● **取り組む課題**:
A - アメリカについての抜粋をもとに、次の問いに答えなさい。
(i) アメリカは「良くも悪くも」何であると述べられていますか。
(ii) アメリカ映画でも表現されているものとして挙げられているのは何ですか。
(iii) 学生によくする話の中で、価値判断をひとまず置いた後にしようと呼びかけていることを二つ挙げなさい。
B - アメリカについての抜粋で、アメリカ人が大好きな「reなんとか」という言葉の例として挙げられている英単語を、括弧内の日本語とともにすべて書き出しなさい。

● **提示された抜粋**:
"""

アメリカは良くも悪くも先行例なのです。これからアメリカが良い方向に向かうのか。現状のままなのか。さらに悪い方向に向かうのか。いずれにしても、日本にとって注目すべき国であることは間違いない、と思っています。
現実を正しく認識しよう
――研究を通して、アメリカという国をどのように感じていますか。
アメリカを研究すると醜い現実に直面します。深刻な問題も多いのですが、私は非常に面白い国だと思っています。その1つがアメリカ映画でも表現されている「不屈の精神」です。アメリカ人はreborn(再生)、regain(回復)、resurrection(復活)など、「reなんとか」という言葉が大好きですよね。どんなに深刻な状況でも、いかに這い上がるか、という野心に燃えている国なので、医療費負担の問題も決してあきらめません。非常に強いエネルギーを持って、なんとか解決しようとイノベーティブに取り組みます。
例え、それがお金儲けの原理で動いていたとしても、是非を問うのは後回しでもいい。なんとかお金をやりくりして、みんなで幸せになる、ということが最も大事であり、それが経済学の目指すところであろうかと思います。
学生にも「いいか悪いかの価値判断はひとまず置いておいて、現実を知ろう。そして、日本との違いを考えよう」という話をよくします。「変えることが大事だ」というのはその通りなのですが、そのためにはまず、現実を正しく認識する必要があると思います。

"""

データセット抜粋:
"""

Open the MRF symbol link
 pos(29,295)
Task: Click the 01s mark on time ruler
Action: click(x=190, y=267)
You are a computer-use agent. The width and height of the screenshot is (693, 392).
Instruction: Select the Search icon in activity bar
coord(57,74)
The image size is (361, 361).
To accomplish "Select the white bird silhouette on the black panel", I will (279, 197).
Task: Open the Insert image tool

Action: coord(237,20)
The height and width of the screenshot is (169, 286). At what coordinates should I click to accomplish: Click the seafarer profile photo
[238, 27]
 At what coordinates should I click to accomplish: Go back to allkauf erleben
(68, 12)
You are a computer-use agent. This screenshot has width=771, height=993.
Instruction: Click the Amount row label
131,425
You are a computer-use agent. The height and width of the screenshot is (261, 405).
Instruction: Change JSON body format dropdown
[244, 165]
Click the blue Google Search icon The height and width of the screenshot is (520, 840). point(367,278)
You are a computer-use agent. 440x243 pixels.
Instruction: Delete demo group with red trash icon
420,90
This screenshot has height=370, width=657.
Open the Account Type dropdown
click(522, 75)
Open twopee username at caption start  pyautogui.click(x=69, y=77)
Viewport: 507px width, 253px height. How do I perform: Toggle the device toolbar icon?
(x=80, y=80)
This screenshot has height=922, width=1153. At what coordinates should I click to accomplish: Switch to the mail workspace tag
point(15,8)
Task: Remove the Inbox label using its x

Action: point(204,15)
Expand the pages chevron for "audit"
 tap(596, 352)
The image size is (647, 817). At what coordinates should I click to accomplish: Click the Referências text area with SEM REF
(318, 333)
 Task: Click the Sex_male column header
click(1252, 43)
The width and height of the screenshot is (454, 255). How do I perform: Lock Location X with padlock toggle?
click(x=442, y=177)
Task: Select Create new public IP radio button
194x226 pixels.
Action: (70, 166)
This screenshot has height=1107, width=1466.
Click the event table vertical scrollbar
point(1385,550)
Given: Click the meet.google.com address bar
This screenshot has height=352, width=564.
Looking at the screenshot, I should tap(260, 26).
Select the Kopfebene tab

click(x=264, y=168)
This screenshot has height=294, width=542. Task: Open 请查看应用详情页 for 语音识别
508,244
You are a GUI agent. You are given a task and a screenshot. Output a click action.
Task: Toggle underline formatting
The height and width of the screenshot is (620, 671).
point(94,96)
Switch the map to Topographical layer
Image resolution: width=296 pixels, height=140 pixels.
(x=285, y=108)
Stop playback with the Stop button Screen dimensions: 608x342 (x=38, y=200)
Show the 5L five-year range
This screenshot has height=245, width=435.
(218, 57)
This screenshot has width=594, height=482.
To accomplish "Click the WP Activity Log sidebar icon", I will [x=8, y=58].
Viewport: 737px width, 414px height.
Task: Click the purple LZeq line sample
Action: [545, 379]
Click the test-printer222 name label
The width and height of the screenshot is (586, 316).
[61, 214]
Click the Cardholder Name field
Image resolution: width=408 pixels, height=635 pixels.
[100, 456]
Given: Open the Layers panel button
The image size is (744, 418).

"""

● **課題の解答**:
A -
(i) 先行例
(ii) 「不屈の精神」
(iii) 現実を知ること、そして日本との違いを考えること

B - reborn(再生)、regain(回復)、resurrection(復活)